### Task requirements
Copy out, from the data below, each line in which the word "announcement" occurs.

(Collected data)
..............................
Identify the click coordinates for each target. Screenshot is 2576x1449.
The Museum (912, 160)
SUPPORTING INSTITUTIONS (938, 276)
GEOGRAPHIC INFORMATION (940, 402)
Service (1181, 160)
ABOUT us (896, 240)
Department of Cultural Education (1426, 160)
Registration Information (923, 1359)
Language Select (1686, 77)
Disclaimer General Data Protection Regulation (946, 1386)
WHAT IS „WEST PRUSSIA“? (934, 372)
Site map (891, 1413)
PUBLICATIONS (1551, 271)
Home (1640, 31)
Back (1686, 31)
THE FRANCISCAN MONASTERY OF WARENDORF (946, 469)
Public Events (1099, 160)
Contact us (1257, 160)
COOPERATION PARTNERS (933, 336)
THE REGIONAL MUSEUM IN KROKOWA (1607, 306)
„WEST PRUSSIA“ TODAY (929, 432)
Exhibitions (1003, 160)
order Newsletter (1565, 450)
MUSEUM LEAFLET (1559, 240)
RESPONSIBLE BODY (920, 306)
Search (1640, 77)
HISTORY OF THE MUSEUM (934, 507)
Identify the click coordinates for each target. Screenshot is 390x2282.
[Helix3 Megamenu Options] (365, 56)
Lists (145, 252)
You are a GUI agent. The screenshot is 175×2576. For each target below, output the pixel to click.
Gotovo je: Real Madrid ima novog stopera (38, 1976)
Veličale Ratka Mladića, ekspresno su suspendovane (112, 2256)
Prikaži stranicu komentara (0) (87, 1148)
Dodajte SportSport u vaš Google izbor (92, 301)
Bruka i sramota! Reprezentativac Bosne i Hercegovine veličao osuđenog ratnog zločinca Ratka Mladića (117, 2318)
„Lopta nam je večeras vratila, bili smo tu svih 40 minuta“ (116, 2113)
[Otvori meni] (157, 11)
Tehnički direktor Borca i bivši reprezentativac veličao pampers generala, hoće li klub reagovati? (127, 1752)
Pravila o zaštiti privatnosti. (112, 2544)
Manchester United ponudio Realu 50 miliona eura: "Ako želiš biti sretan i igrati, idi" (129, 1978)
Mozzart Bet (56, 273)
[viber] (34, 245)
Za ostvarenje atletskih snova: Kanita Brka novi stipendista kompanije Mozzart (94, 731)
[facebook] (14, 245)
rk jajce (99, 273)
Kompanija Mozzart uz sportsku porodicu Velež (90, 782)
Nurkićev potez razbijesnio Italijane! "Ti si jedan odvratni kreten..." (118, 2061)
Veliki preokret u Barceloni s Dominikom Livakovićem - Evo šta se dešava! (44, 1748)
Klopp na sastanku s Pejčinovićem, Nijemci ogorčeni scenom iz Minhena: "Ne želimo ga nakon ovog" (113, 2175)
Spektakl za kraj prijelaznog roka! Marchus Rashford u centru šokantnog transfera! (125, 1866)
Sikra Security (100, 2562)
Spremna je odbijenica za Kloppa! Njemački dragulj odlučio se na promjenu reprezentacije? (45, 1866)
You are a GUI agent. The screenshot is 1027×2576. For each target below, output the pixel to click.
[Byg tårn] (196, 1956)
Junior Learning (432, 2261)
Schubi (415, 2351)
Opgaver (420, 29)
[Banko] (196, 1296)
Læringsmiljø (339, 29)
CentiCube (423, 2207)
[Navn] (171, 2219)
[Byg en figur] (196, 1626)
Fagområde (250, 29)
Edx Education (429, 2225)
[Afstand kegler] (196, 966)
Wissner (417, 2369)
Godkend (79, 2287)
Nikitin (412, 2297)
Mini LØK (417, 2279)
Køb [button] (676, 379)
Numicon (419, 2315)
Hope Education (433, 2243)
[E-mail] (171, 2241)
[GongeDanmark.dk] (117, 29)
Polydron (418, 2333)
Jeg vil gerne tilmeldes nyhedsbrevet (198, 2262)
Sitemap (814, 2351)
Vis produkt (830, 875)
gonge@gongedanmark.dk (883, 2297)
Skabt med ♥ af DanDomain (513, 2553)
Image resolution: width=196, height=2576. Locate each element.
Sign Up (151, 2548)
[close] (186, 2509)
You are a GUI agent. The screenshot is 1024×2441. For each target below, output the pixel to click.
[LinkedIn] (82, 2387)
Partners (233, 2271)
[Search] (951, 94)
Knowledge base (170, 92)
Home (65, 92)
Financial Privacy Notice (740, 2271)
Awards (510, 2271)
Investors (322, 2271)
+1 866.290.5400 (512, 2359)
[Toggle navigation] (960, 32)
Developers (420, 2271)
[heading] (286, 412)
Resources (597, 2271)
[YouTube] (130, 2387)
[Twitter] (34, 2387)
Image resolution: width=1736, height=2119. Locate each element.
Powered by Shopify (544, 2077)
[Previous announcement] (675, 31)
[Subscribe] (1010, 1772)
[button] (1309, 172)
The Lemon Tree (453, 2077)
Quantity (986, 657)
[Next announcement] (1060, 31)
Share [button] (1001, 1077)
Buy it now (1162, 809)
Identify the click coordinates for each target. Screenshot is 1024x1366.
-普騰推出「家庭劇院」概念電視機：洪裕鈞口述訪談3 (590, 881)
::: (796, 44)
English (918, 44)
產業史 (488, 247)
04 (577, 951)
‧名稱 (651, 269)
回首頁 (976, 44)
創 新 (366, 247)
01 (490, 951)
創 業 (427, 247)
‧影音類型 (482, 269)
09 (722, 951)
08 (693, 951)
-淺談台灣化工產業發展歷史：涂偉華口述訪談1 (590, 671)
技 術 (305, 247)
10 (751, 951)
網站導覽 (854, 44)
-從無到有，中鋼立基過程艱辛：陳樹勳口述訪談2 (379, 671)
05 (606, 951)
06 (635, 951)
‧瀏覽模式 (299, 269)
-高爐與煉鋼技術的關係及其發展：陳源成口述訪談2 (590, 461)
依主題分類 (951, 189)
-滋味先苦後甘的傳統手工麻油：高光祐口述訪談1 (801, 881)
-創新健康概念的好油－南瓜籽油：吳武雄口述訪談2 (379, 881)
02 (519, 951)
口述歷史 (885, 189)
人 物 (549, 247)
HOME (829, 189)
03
..............................
### Output below
[Previous announcement] (675, 31)
[Next announcement] (1060, 31)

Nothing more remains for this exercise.